(Extract to read Opens)

3 Tax-Smart Ways Grandparents Can Help Pay for College

With the all-in cost of some universities now nearing $100,000 a year,1 paying for higher education is increasingly a multigenerational family mission, with grandparents a critical piece of the puzzle.
"For many grandparents, helping with college costs is about more than money—it's a way to instill the importance of education and support the dreams of the next generation," says Chris Kawashima, CFP®, director of financial planning at the Schwab Center for Financial Research. "As it happens, it can also be a smart tax- and estate-planning move."
Here are three options—which you can use individually or in combination—for providing such support, including their potential tax advantages.
1. Direct tuition payments
Tuition payments made directly to an accredited institution don't count as gifts for tax purposes—meaning you can help cover tuition expenses without eating into your annual gift tax exclusion of $19,000 per recipient in 2025. "Plus, tuition payments no longer affect a student's federal financial aid eligibility," Chris says.
Although direct payments don't offer immediate tax benefits, they do allow you to remove a potentially sizable amount from your estate without tax consequences.
For example, if your grandchild's tuition is $40,000 per year for four years, making full payments directly to the college would remove $160,000 from your estate tax-free. If you and your spouse also each gift that grandchild $19,000 a year to help cover other expenses, you could transfer an additional $152,000 without taxes over four years.
2. 529 college savings plans
These college savings accounts have no annual contribution limits (though there are maximum account balance limits set by the state in which they're administered), and investment gains are tax-free if the money is used for qualified educational expenses.

(Extract to read Closes)

• _Task item_: Could you set down the whole piece on grandparents helping pay for college, word for word?

(Source material Opens)

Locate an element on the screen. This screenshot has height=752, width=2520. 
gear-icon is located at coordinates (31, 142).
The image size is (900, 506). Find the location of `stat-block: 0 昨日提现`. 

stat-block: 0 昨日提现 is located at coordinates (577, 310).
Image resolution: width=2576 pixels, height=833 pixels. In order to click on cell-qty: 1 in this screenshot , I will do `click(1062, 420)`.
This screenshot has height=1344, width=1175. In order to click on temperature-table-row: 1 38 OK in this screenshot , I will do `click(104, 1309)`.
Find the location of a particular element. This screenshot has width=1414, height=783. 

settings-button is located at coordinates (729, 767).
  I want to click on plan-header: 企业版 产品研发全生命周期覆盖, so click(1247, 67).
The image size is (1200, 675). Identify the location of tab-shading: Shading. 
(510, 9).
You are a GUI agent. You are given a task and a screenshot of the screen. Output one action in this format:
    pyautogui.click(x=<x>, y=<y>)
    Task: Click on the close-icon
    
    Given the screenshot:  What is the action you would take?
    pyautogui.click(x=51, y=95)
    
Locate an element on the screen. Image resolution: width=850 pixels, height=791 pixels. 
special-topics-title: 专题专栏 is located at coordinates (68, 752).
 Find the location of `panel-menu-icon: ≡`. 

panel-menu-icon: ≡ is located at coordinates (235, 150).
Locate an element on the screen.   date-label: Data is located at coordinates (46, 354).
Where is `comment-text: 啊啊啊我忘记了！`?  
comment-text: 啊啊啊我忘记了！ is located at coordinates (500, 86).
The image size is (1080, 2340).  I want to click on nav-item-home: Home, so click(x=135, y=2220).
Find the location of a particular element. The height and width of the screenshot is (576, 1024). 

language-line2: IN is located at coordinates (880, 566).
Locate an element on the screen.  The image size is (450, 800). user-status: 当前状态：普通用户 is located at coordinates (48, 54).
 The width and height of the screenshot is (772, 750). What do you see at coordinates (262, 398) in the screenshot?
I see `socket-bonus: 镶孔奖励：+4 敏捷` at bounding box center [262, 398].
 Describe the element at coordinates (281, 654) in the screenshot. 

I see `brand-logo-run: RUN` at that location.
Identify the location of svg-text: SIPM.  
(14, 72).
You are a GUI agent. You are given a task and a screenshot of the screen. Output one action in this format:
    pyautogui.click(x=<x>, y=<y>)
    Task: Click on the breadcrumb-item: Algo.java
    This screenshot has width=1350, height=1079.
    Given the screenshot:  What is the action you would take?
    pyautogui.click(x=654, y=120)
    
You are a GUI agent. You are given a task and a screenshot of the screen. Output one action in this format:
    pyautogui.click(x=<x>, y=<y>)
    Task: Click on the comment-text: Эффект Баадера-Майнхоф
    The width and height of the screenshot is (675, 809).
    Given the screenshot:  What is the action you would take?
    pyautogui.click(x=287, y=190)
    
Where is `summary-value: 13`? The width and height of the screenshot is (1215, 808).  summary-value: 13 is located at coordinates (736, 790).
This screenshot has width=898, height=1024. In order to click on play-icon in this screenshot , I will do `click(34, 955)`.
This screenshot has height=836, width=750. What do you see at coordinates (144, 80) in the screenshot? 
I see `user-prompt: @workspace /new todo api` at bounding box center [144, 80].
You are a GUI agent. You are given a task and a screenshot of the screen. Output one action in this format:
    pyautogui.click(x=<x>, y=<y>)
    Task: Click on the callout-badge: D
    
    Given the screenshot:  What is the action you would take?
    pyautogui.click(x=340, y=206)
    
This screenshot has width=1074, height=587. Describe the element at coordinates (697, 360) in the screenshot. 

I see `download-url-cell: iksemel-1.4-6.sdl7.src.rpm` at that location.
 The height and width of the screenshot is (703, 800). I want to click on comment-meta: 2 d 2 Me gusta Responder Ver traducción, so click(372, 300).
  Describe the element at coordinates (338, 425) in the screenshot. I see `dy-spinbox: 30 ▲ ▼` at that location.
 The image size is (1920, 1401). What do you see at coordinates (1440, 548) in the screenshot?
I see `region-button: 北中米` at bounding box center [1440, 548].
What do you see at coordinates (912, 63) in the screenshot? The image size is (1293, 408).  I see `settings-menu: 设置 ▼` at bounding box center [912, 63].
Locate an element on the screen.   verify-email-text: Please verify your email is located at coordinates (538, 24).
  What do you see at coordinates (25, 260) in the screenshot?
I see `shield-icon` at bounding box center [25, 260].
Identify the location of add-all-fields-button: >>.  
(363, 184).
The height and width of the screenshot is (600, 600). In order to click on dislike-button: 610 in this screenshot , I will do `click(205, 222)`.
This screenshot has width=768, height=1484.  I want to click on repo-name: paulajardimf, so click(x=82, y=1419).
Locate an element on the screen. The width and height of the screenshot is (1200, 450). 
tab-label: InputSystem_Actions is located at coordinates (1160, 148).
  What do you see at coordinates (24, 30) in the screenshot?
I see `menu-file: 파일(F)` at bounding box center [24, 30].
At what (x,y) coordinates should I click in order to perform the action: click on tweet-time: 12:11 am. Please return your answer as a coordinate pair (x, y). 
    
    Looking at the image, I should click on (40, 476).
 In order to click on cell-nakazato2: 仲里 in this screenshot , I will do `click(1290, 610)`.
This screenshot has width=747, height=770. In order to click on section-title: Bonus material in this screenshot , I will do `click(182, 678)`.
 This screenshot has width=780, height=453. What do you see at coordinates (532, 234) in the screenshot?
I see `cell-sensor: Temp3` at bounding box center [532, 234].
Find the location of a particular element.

(Source material Closes)

• _Result for this task_:
3 Tax-Smart Ways Grandparents Can Help Pay for College

With the all-in cost of some universities now nearing $100,000 a year,1 paying for higher education is increasingly a multigenerational family mission, with grandparents a critical piece of the puzzle.
"For many grandparents, helping with college costs is about more than money—it's a way to instill the importance of education and support the dreams of the next generation," says Chris Kawashima, CFP®, director of financial planning at the Schwab Center for Financial Research. "As it happens, it can also be a smart tax- and estate-planning move."
Here are three options—which you can use individually or in combination—for providing such support, including their potential tax advantages.
1. Direct tuition payments
Tuition payments made directly to an accredited institution don't count as gifts for tax purposes—meaning you can help cover tuition expenses without eating into your annual gift tax exclusion of $19,000 per recipient in 2025. "Plus, tuition payments no longer affect a student's federal financial aid eligibility," Chris says.
Although direct payments don't offer immediate tax benefits, they do allow you to remove a potentially sizable amount from your estate without tax consequences.
For example, if your grandchild's tuition is $40,000 per year for four years, making full payments directly to the college would remove $160,000 from your estate tax-free. If you and your spouse also each gift that grandchild $19,000 a year to help cover other expenses, you could transfer an additional $152,000 without taxes over four years.
2. 529 college savings plans
These college savings accounts have no annual contribution limits (though there are maximum account balance limits set by the state in which they're administered), and investment gains are tax-free if the money is used for qualified educational expenses.